Fig. 6. Midshaft femur fluorochrome-derived BFRs on the periosteal surface of 20-week-old female Lrp5^+/+ and Lrp5^−/− mice that had been treated for 3 weeks with vehicle or a sclerostin antibody (Scl-AbIII).

(A) Periosteal MS/BS (Ps.MS/BS). (B) Periosteal MAR (Ps.MAR). (C) Periosteal BFR per unit bone surface (Ps.BFR/BS). All three indices were derived using a calcein label given at 18 weeks of age [green label in (D)] and an alizarin complexone label given at 19 weeks of age [red label in (D)]. (D) Whole-bone (upper panels) and close-up (lower panels; taken from the white boxes indicated in the upper panels) photomicrographs of representative midshaft femur sections from each of the groups studied. A xylenol orange label can be seen in some of the sections buried deeper in the cortex (given at 12 weeks of age), which served as a pretreatment marker and was not used for any of the dynamic measurements.

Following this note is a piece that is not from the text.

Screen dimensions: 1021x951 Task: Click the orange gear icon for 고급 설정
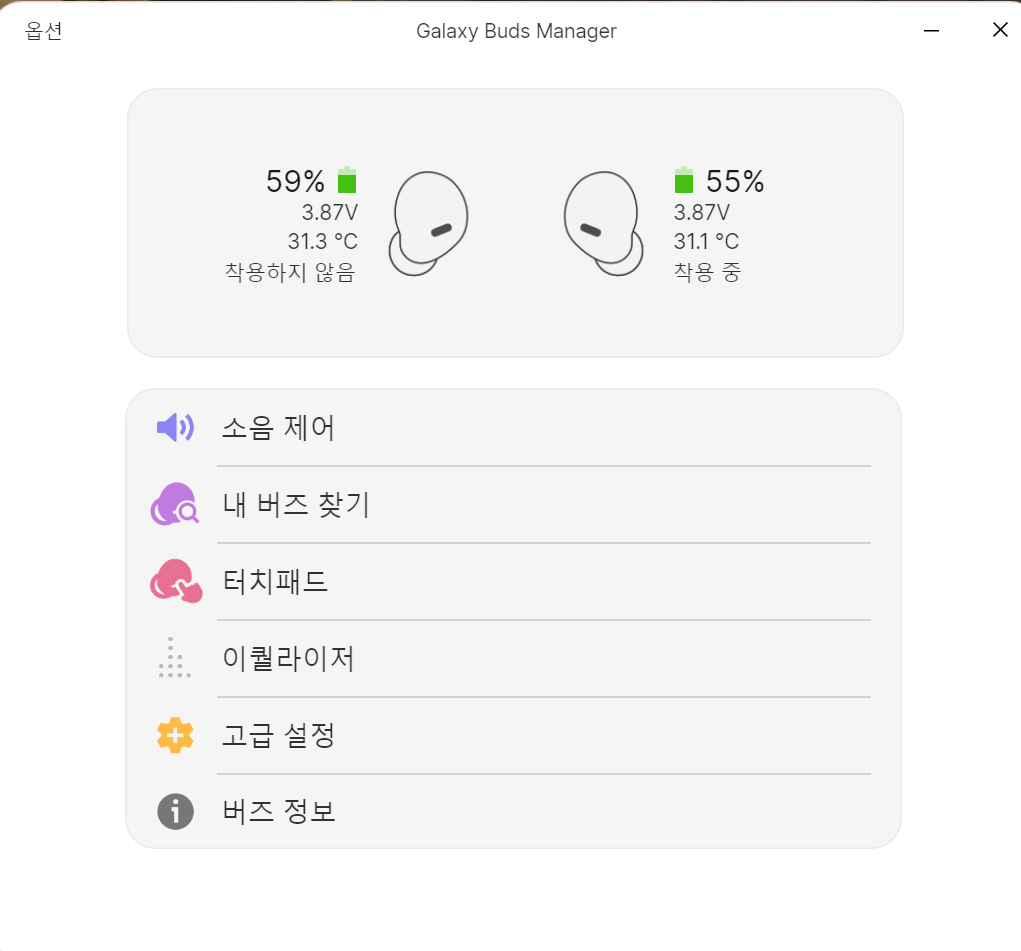click(175, 735)
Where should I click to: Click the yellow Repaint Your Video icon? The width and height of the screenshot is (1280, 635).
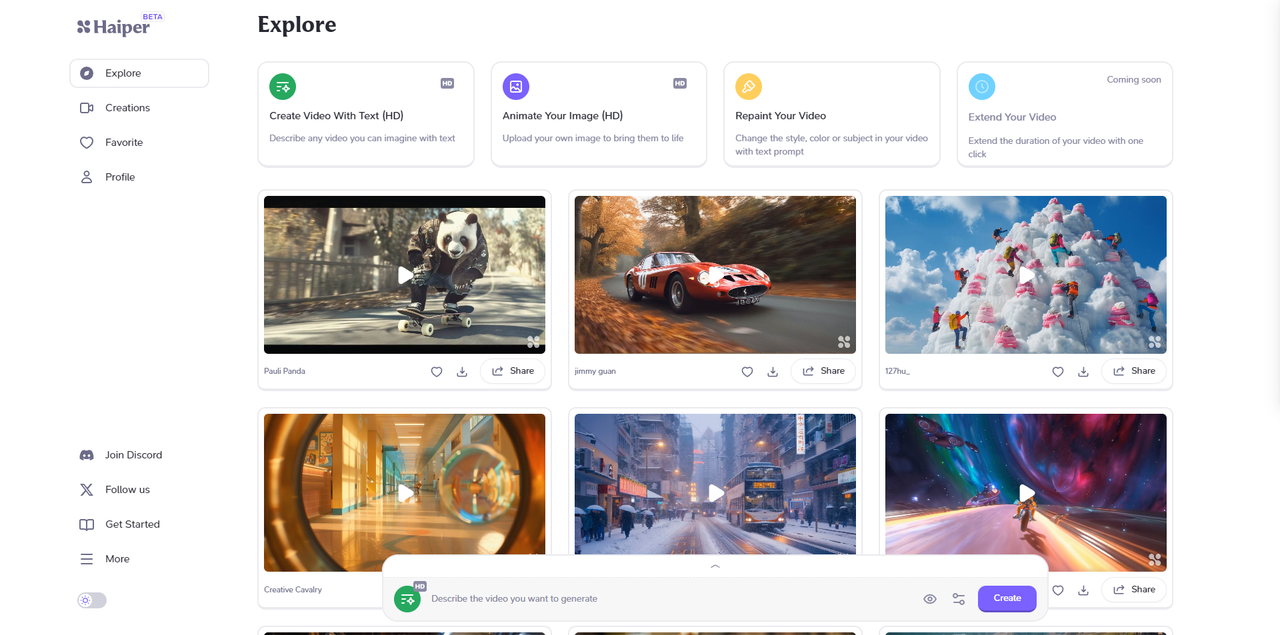click(x=748, y=87)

The data were analyzed by two-way ANOVA using Lrp5 genotype and antibody/vehicle treatment as main effects (indicated at the top of each panel). Post hoc tests comparing antibody treatment to vehicle treatment within Lrp5 genotypes were conducted using Fisher’s PLSD. *P < 0.05, significant difference from vehicle-treated mice. For each group, n = 8 mice.